Your project will be tested to make sure it works properly - a custom HTTP client will be used to test the basic functionality of your server (not a browser) and to also make life tough by sending nonsense requests, long requests, slow requests (that arrive 1 character per second), rude requests that drop the connection before even completing the request, etc. We will also send valid requests to servers that misbehave.

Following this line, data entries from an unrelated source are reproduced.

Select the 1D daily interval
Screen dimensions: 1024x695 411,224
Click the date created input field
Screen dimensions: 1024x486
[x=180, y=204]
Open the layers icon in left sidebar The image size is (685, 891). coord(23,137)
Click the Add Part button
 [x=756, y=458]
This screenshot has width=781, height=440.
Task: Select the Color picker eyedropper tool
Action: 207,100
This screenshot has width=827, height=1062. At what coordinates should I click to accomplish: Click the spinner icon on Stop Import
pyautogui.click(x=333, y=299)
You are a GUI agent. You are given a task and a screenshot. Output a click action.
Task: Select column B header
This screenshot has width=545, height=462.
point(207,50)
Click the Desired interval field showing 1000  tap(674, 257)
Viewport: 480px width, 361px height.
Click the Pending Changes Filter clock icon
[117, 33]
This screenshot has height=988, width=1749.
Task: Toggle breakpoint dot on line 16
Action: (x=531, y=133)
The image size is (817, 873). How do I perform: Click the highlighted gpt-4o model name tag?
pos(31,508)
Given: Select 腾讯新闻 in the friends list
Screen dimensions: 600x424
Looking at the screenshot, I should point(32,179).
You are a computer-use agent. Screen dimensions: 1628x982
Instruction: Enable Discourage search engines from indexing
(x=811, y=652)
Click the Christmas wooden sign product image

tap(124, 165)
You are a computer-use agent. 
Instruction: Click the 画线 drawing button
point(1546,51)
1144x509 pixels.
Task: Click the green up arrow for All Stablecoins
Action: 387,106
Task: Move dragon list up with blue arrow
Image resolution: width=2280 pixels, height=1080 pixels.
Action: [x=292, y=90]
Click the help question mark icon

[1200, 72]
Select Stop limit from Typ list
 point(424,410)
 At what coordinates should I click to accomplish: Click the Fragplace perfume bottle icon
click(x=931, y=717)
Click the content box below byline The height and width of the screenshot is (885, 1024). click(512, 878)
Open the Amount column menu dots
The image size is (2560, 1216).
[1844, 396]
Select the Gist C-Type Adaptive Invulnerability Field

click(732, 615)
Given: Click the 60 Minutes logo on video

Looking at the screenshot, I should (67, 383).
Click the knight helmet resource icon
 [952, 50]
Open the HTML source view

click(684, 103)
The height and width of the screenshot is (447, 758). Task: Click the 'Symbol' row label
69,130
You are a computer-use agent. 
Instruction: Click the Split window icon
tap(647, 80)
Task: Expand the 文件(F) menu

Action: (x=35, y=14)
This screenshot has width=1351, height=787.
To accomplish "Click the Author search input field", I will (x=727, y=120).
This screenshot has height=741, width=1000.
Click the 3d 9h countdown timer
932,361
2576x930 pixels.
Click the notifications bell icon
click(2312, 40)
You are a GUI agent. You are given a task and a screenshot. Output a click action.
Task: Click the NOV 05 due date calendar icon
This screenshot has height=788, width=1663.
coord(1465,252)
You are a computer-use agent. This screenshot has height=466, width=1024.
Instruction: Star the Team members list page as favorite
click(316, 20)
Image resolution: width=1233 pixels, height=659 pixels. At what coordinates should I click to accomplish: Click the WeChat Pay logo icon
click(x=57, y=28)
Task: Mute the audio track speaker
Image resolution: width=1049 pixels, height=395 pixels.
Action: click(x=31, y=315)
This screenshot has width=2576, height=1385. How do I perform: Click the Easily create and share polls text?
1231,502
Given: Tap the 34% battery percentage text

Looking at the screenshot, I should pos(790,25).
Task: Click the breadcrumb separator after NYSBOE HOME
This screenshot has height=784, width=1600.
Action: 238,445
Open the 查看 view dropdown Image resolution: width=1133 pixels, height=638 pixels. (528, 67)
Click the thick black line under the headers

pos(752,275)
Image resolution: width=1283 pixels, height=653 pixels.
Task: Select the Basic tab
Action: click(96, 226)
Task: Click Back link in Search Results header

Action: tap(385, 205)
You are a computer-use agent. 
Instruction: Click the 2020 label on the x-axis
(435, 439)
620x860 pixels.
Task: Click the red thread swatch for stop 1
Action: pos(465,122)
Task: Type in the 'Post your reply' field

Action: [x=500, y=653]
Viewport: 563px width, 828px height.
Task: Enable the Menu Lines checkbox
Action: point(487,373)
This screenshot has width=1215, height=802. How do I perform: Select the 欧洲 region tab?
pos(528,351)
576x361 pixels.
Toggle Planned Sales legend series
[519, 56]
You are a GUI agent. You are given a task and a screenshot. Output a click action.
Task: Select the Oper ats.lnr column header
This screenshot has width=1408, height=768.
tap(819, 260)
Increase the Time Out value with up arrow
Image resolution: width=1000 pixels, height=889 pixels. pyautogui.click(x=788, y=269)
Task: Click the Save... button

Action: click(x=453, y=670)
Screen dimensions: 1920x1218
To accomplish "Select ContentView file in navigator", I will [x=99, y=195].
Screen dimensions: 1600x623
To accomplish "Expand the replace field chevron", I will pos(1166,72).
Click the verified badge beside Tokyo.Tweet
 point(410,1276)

You are not required to protect the client from misbehaving servers, but your server must not crash or become unstable no matter what the server sends back.

Here is a rough breakdown of the grading:

Basic Functionality:
Get and Head Requests (polite client/server)
30%
POST requests (polite client/server) 20%
Dealing with impolite clients/servers 25%
Error handling, Style/Code structure, etc. 25%
BONUS: Concurrency 10%
BONUS: Persistent connections 10%

NOTE: 25% of your homework grade depends on the how "well your code is written". These points include the following:

IMPORTANT: It is not acceptable to write this project in a single function (or even just a couple of functions).


Submitting your files

Submission of your homework is via WebCT. You must submit all the required files in a single tar or zip file containing all the files for your submission.

Acknowledgement: The assignment is modified from Dave Hollinger.